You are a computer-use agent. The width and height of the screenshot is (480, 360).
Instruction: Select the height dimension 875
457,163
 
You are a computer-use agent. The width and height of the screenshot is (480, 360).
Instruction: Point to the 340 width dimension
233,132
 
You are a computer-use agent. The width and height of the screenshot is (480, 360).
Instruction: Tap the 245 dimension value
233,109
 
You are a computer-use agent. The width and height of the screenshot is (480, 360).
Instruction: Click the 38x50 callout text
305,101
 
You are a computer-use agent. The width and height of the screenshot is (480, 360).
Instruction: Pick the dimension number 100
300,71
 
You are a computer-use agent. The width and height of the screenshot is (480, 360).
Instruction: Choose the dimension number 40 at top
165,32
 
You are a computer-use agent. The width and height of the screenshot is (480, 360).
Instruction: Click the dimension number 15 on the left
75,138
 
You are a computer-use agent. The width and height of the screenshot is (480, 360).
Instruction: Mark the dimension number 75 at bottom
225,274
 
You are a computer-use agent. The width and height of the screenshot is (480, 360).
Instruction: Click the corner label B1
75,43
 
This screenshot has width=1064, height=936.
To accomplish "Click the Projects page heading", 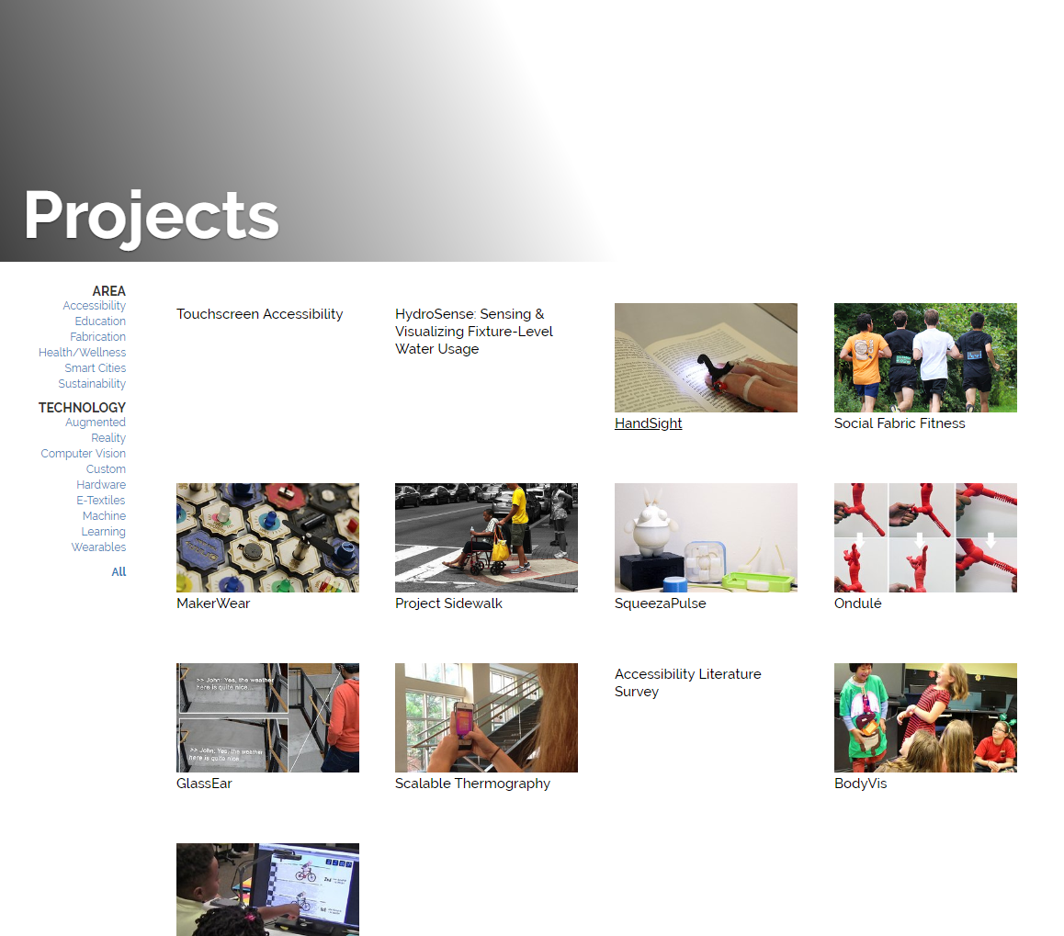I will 152,216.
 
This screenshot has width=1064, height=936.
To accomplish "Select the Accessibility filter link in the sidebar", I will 95,306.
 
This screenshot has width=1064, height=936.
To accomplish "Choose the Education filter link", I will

REQUIRED TASK: Copy out each line in the rows above that contains the string "Choose". Matching is case-sensitive.

SOLUTION FOR THIS PROBLEM:
Instruction: Choose the dimension number 40 at top
To accomplish "Choose the Education filter link", I will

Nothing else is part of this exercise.